Task instructions:
Copy out the material below word for word, from its beginning through the line containing "Image resolution: width=1456". Leave the pictures out of your copy.

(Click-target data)
__________

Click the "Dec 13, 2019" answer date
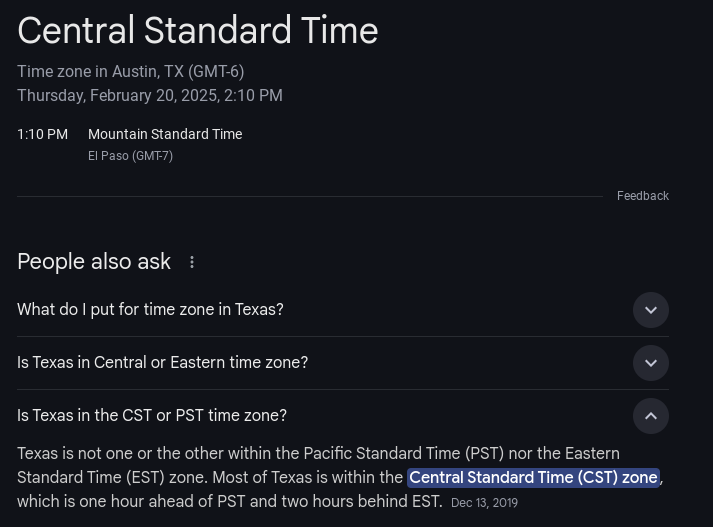The width and height of the screenshot is (713, 527). click(484, 503)
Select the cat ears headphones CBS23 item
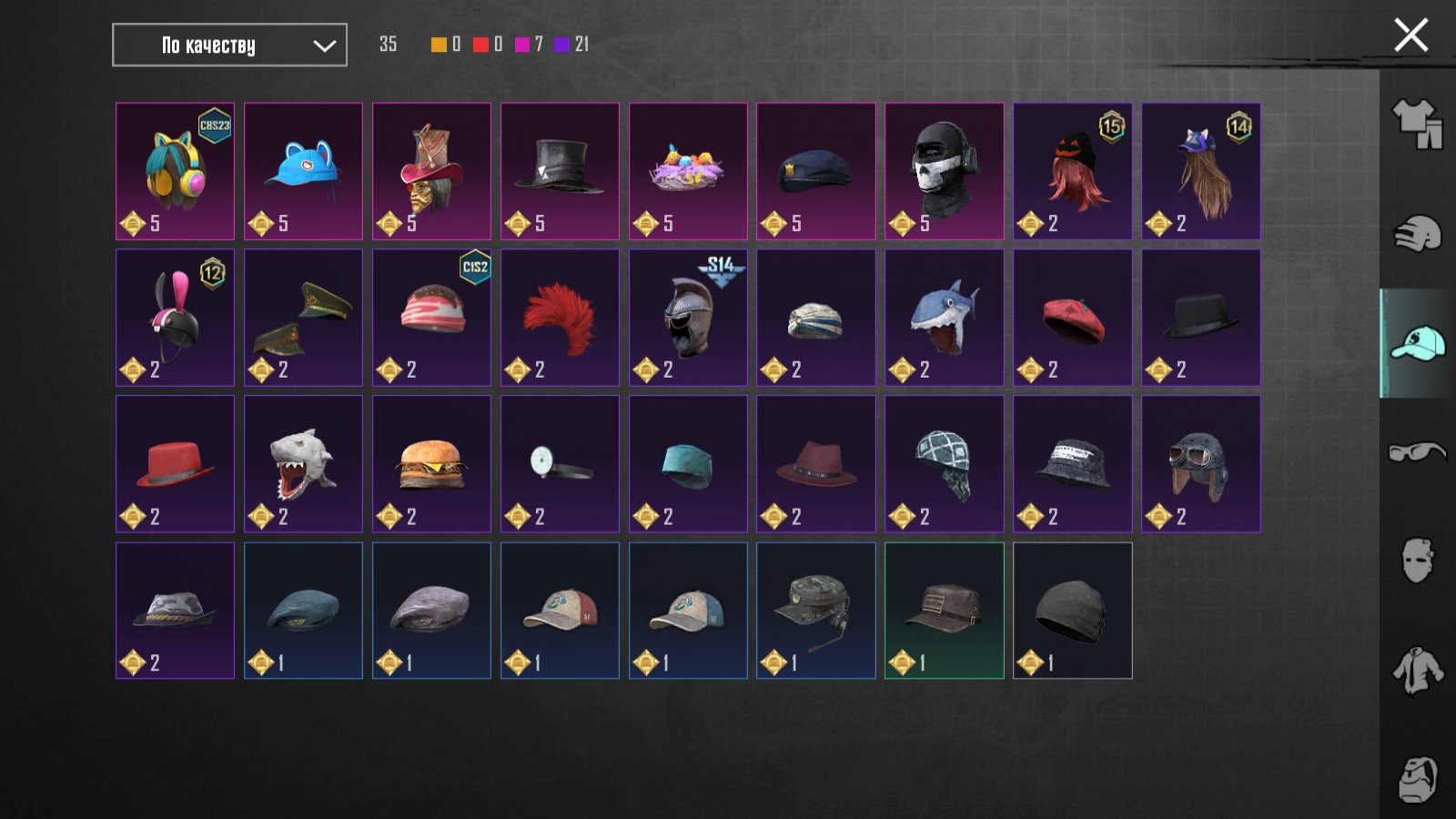Image resolution: width=1456 pixels, height=819 pixels. [x=175, y=171]
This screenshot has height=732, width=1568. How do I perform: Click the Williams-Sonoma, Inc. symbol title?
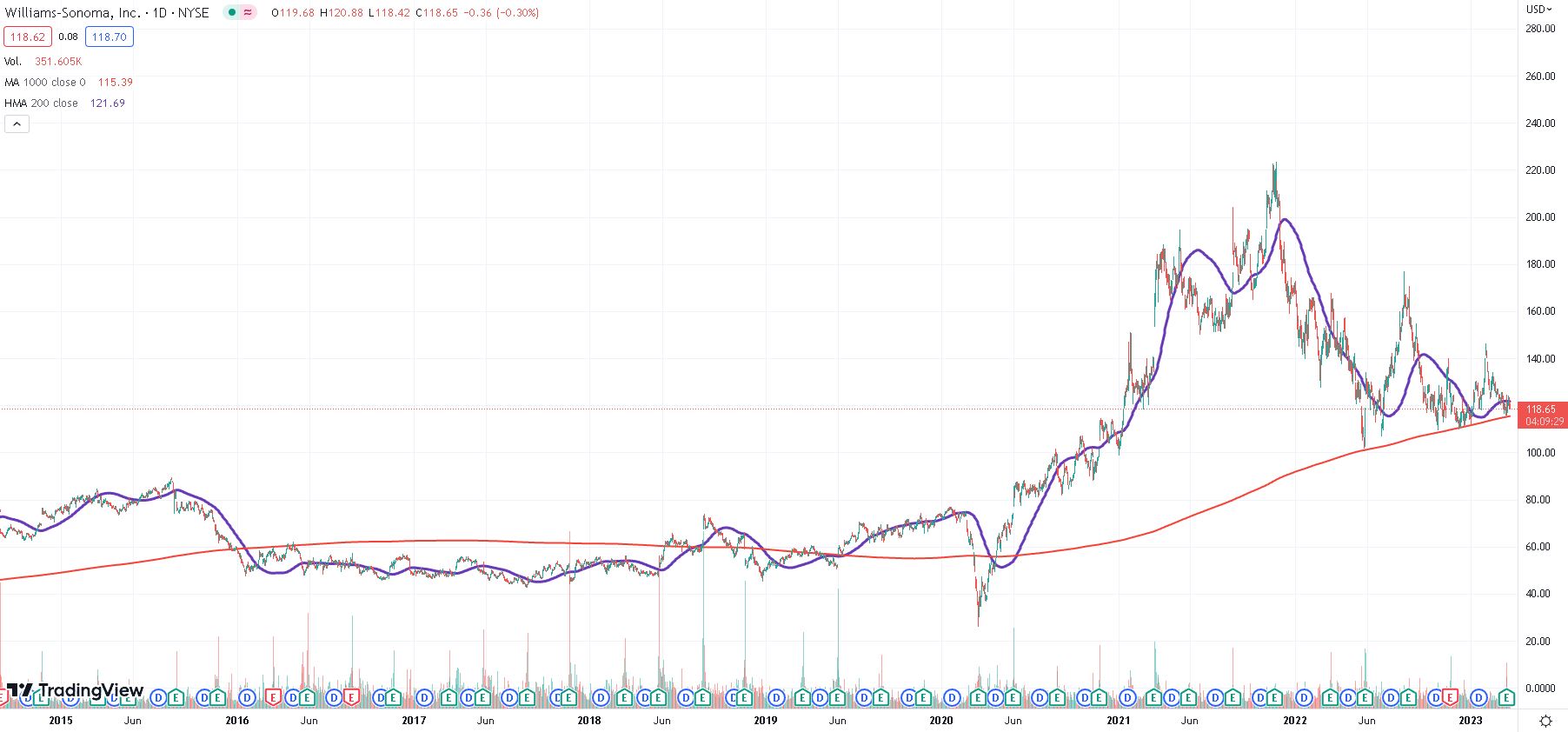pyautogui.click(x=72, y=13)

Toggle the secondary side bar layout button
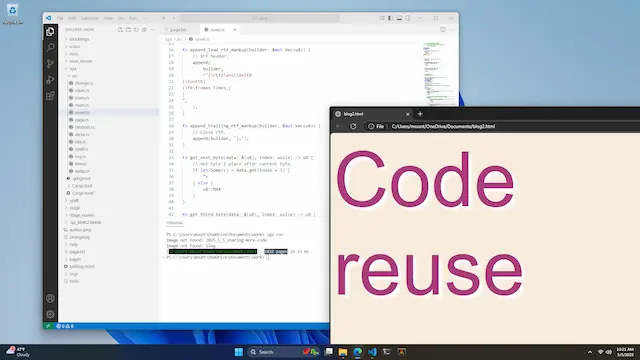(x=408, y=18)
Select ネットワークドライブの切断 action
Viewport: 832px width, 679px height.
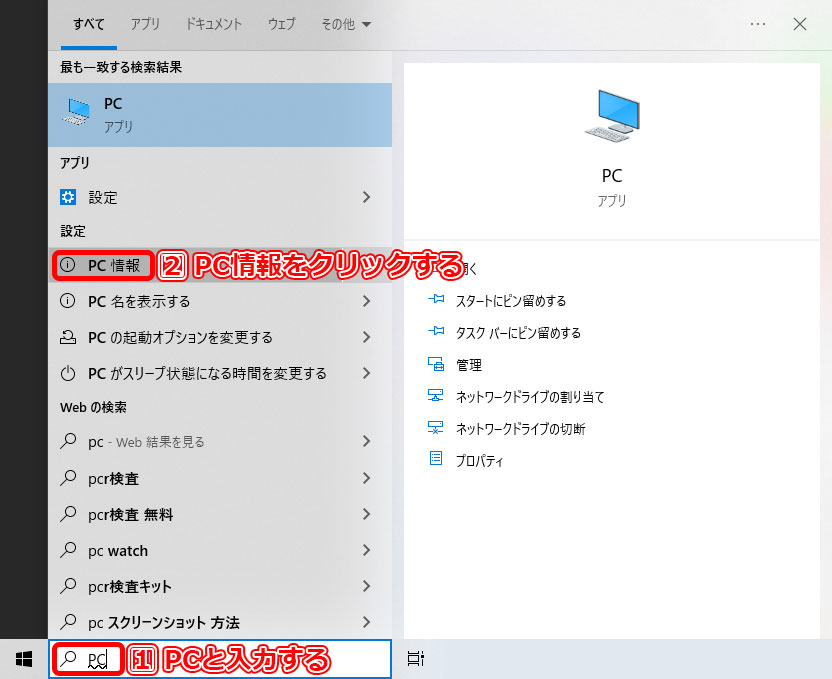pyautogui.click(x=520, y=429)
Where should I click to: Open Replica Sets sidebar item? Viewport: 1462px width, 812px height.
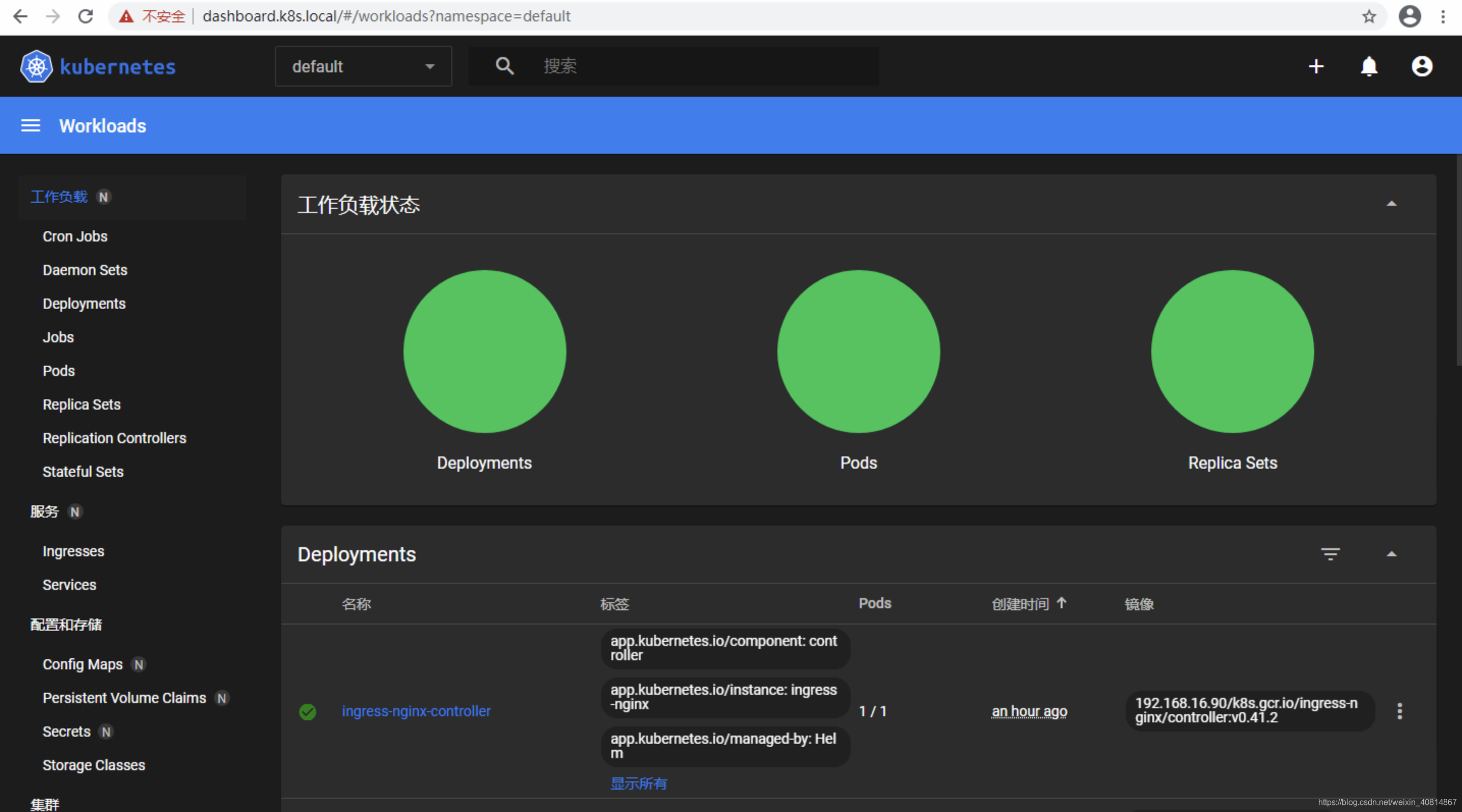pyautogui.click(x=82, y=404)
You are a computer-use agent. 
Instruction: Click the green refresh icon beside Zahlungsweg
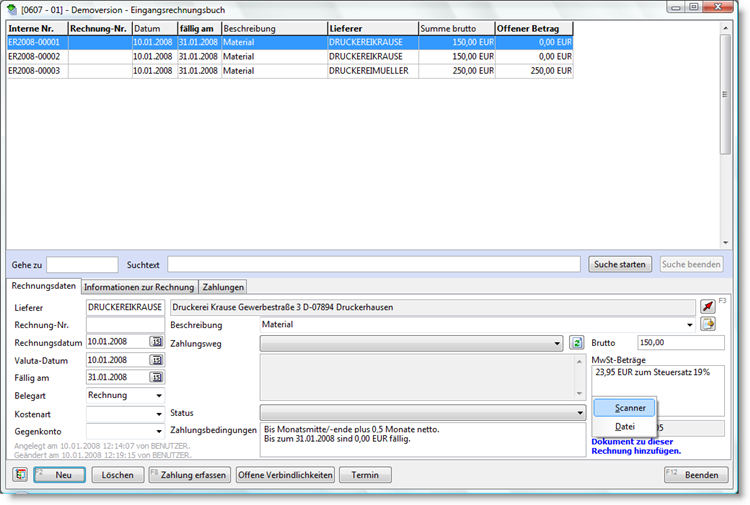(576, 343)
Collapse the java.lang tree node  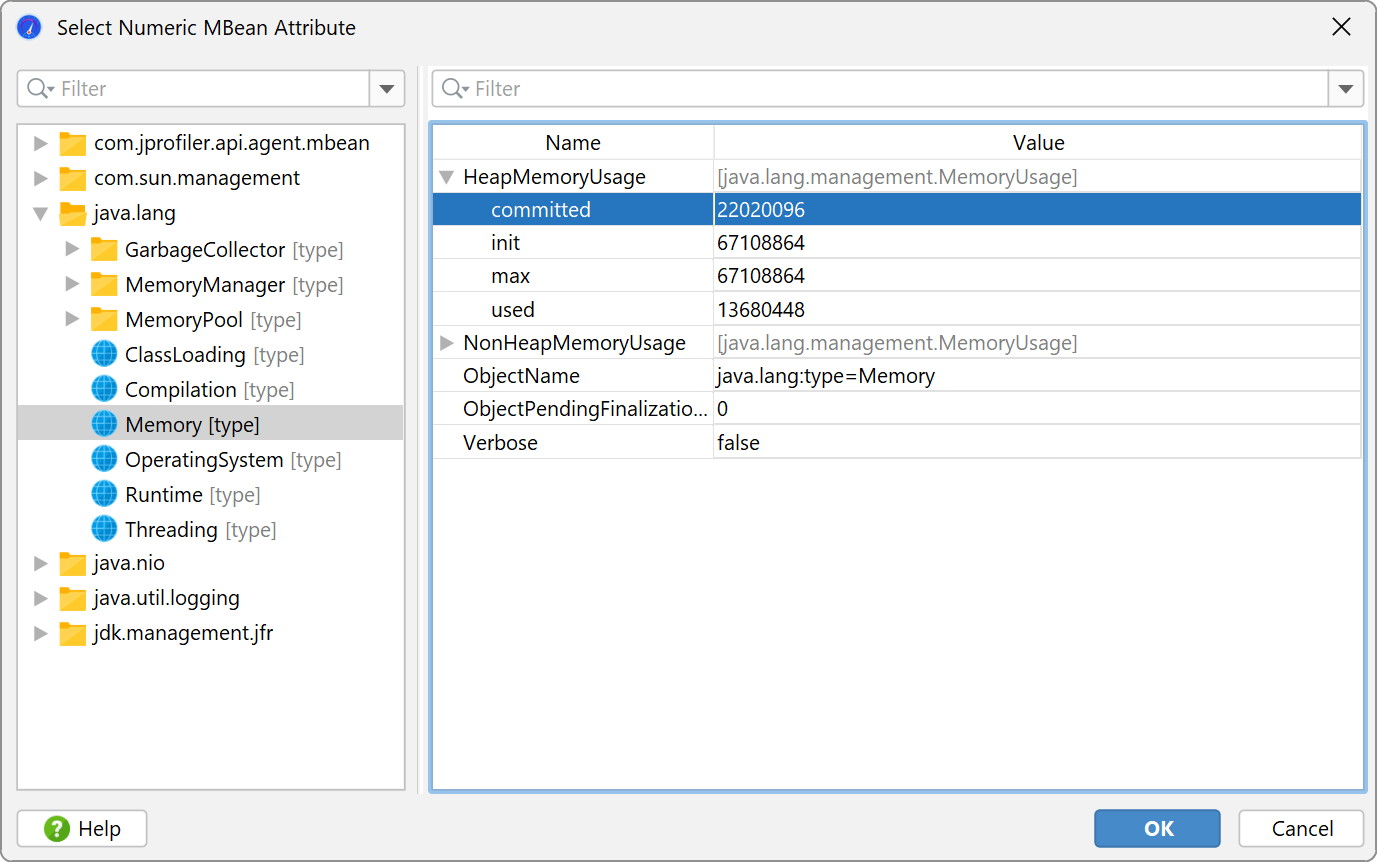(41, 213)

__________

Exercise solution:
Click the "Dec 13, 2019" answer date
The width and height of the screenshot is (713, 527). click(484, 503)
Select the cat ears headphones CBS23 item
Image resolution: width=1456 pixels, height=819 pixels. [x=175, y=171]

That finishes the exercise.